• AIM OF THE EXERCISE
Pick out every line in the records below that contains the word "click", and copy each of those lines.

• DATA IN THIS EXERCISE
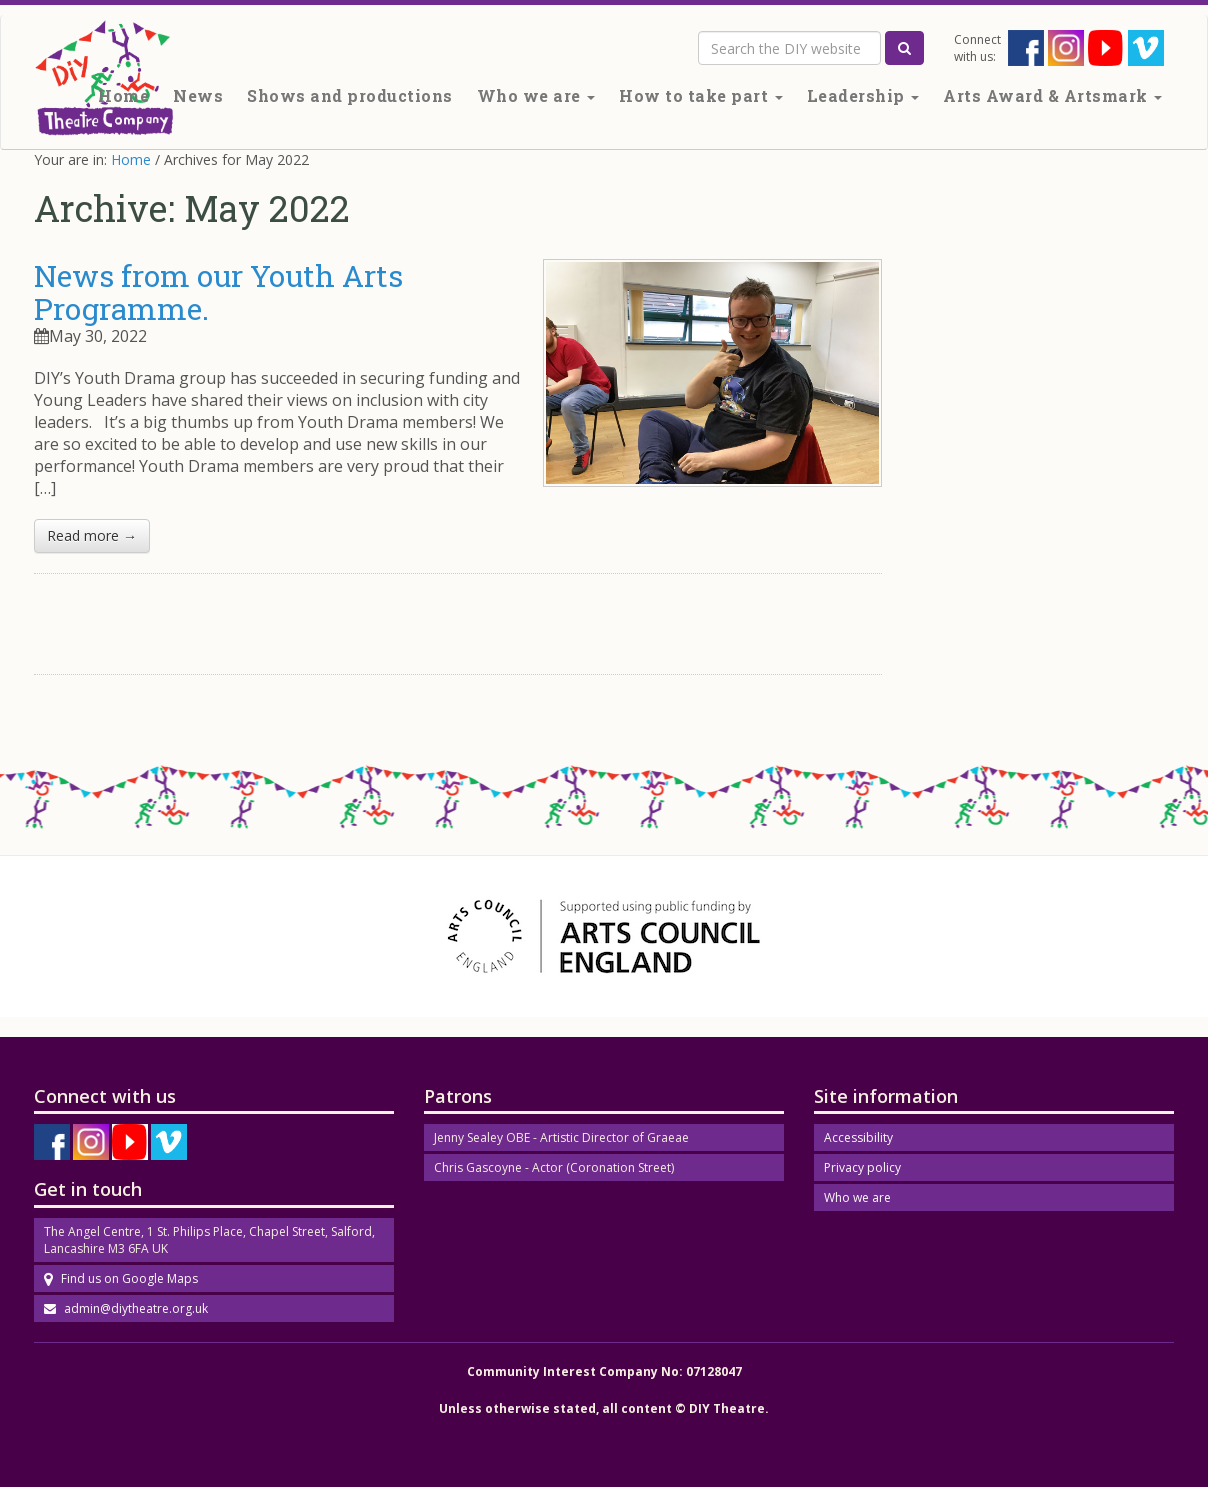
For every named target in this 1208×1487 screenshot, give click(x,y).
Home (123, 95)
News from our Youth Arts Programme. (218, 292)
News (198, 95)
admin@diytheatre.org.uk (126, 1308)
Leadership (863, 95)
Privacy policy (862, 1167)
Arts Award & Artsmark (1052, 95)
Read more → (92, 535)
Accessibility (858, 1137)
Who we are (536, 95)
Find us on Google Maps (121, 1278)
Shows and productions (350, 95)
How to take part (701, 95)
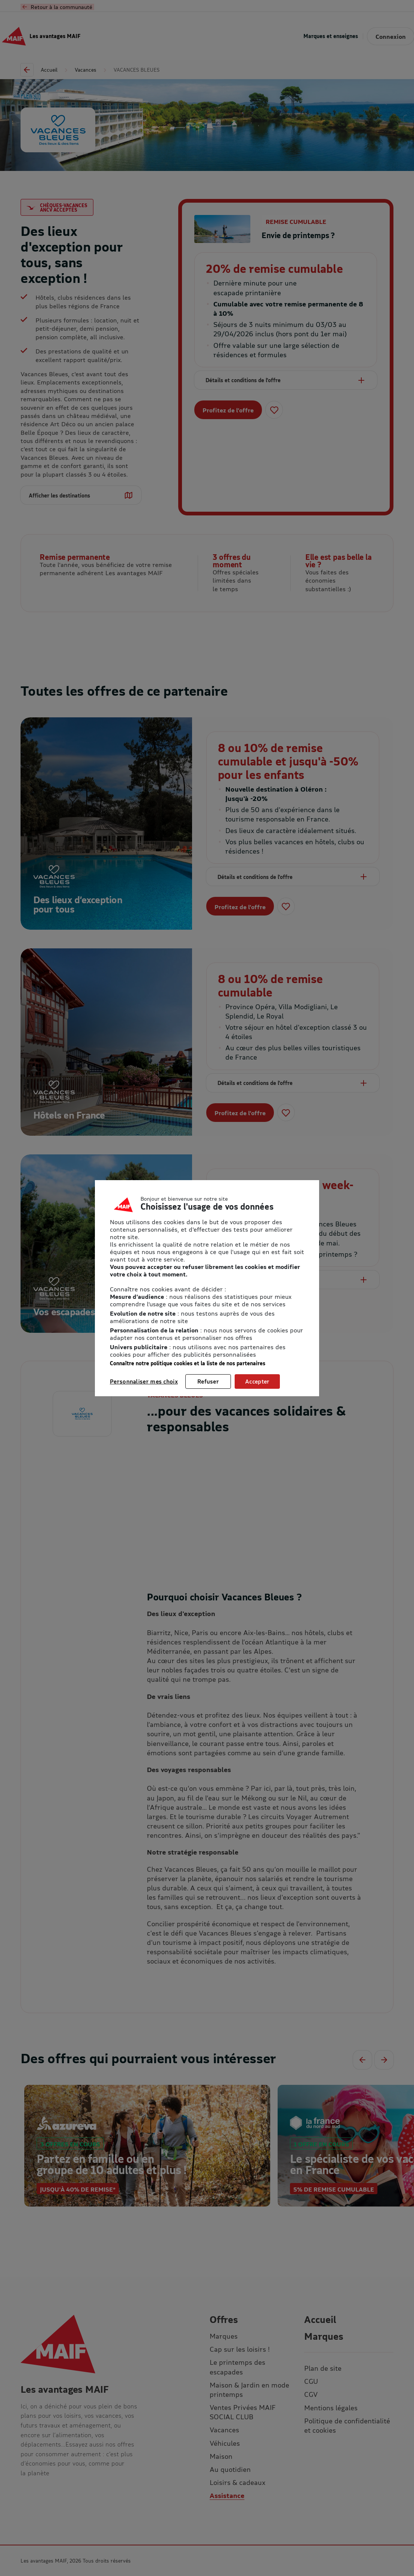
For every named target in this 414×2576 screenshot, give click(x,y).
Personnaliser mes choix (144, 1381)
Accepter (257, 1381)
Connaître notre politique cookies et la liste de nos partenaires (187, 1363)
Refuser (208, 1381)
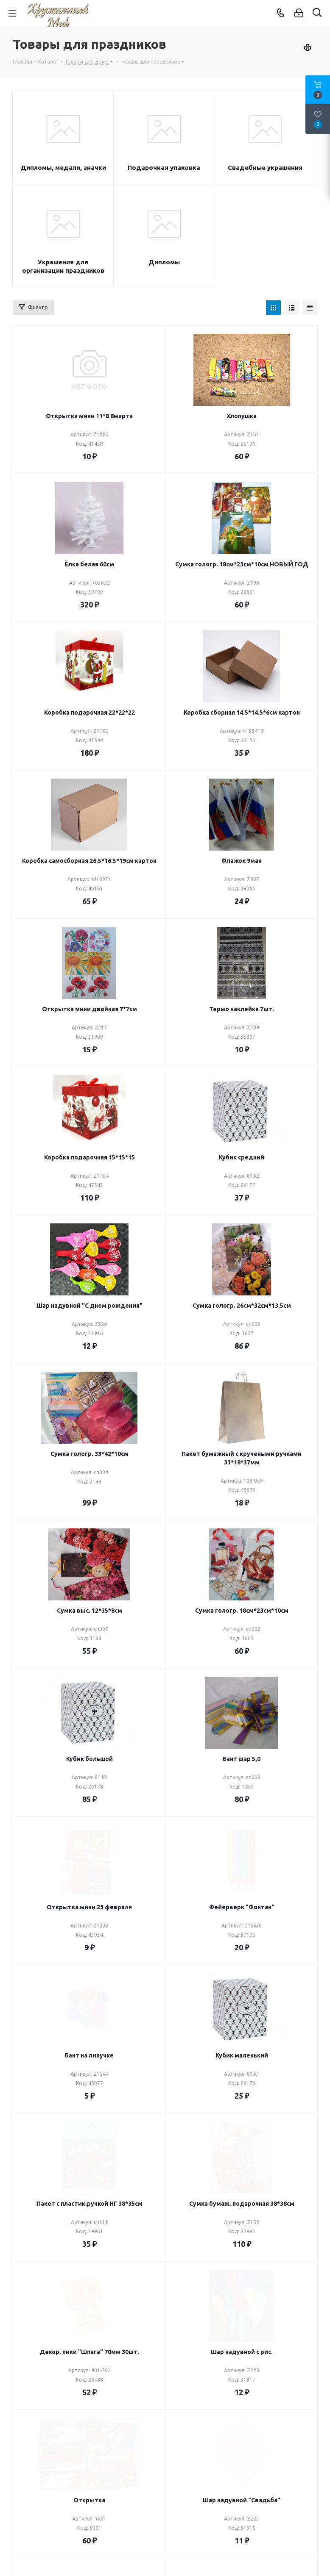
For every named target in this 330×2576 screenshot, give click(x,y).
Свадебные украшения (265, 167)
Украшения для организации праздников (63, 266)
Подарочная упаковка (164, 167)
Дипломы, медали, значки (63, 167)
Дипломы (164, 262)
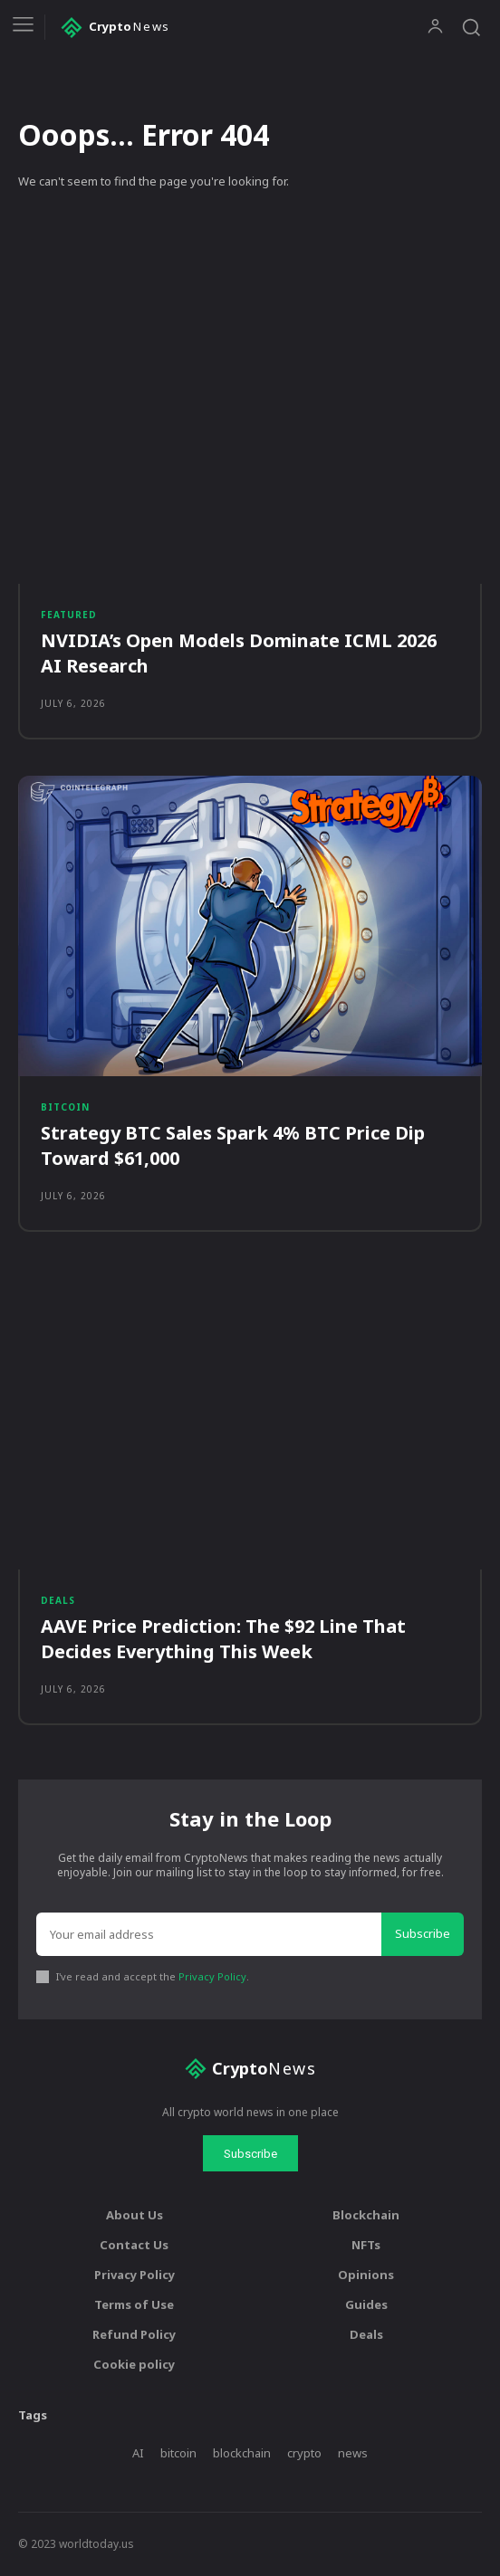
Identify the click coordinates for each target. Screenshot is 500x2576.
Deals (58, 1600)
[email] (208, 1934)
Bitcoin (65, 1106)
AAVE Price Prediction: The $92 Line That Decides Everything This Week (223, 1639)
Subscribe (422, 1933)
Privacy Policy (212, 1976)
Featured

• RESULT OF THE EXERCISE
For every named target in this 1208×1487 screenshot, give click(x,y).
For every named target in this 414×2576 screenshot, give click(x,y).
For every named target in this 330×2576 screenshot, give click(x,y).
Identify the click coordinates for each target. Screenshot is 500x2576.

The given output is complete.